I mean, another thing I was thinking as, and I put it a little bit in the piece was there’s, um, a kind of a well-known economist in the eighties and nineties, Alice Amstead, who’s kind of South Korea and Japan more than China. But she wrote these articles that, um, I only kind of recently discovered kind of criticizing this idea of taking the so-called Western Fordist model of industrialization and trying to analyze East Asia with it.

And she was kind of saying there’s a difference between late industrializing countries and, you know, the British Empire of the United States first, which is to say, you know, part of Fordism was you need to make things affordable and people can buy it because that’s your home market. A late industrializer, they don’t have to worry so much about domestic markets at first because they can always export things and that can still help places like South Korea.

And I think at the very least, I think it helps explain why people of the sort of Keynesian American economic school might think China doesn’t fit their models, I guess, is a nice way to put it. Um, I, so I was, that’s something I was kind of thinking about as I was writing the piece because it sounded like, it sounded like these discussions, the eighties and nineties were similar to what’s happening and with the sort of arguments about China these days.

Yeah. No, I mean, I heard the echoes very loudly. I mean, and for a long time, I think not that your piece isn’t full of original thinking, but you know, the similarities, the moral panic about Japan, I remember it well. I mean, you mentioned in your piece, you know, the tragic murder of Vincent Chin, for example. Right.

Yeah. But, you know, so I guess, I guess all of this raises the big question, uh, for the U.S. So if, if China does stick to its current course, you know, rejects Western style economic liberalization, sticks to a model that prioritizes, you know, industrial policy, state investment, export competitiveness.
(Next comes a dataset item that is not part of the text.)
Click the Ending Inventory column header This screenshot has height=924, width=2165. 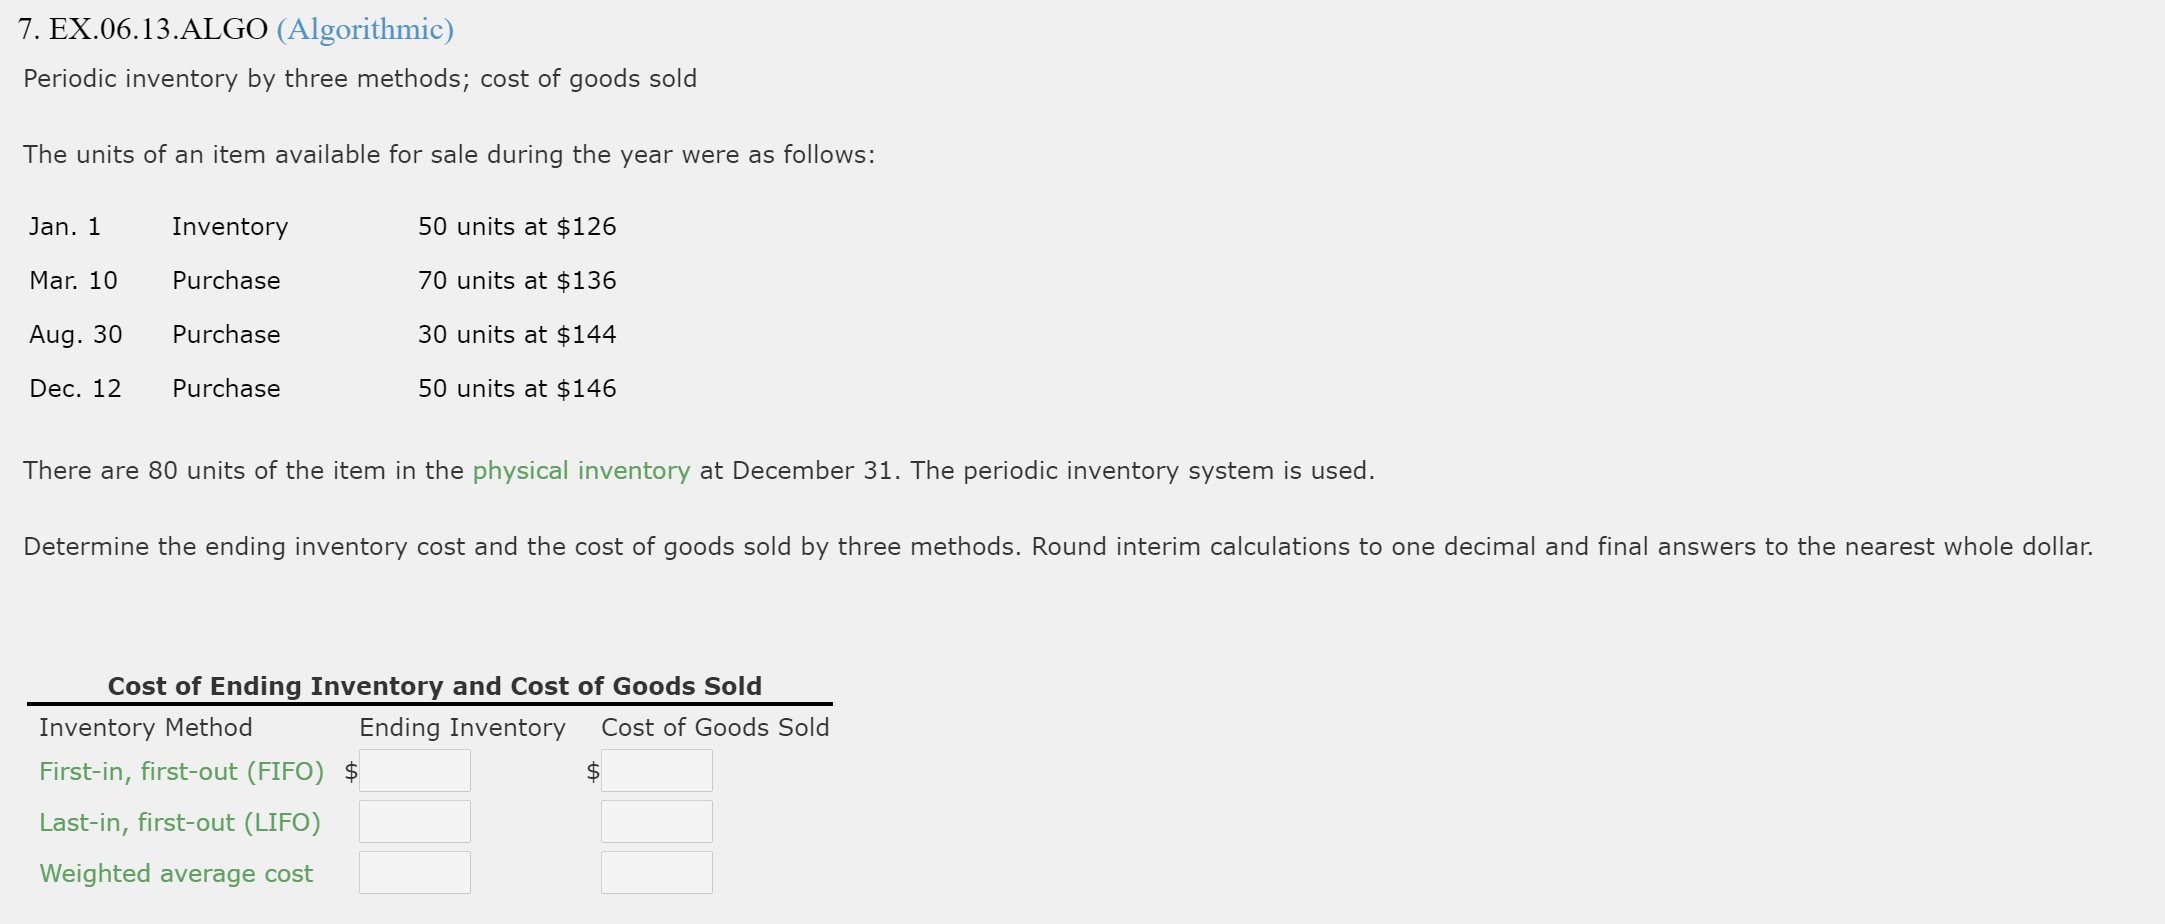461,727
I mean, they want to move away from all of this, of course, but you know, they’re, they’re going to have to establish the new before they break the old and the old will be around for a while.

But what does that mean for U.S. trade policy? I mean, are tariffs really the right tool at this point? Are they just a blunt instrument that’s just going to be, you know, doing more harm than good? I mean, it’s going to be deeply inflationary. It’s going to, I mean, Christ. Ah, anyway, I, I, I don’t know what your thoughts are on that.

Yeah. I mean, there’s that moment, I think that the Wall Street Journal has, I got from the Wall Street Journal, but I quit putting the piece and it was just, it was just like an aha moment where we got Trump to talk about how he viewed Japan as interchangeable with China and interchangeable with any other country. And, but he like, in Trump’s own words, they’re all the same.

And at that point he’s kind of like saying the quiet part out loud, you know, as Cressy the clown would say, right. So he’s kind of putting, making the subtext clear, which is that, you know, I think for him, tariffs are just like plan A and plan B and plan C for every international, even domestic problem. But as a result, my takeaway was also like not to take any of what Trump says seriously, which, you know, maybe people have been, this has been a debate for 10 years now in this country. Right.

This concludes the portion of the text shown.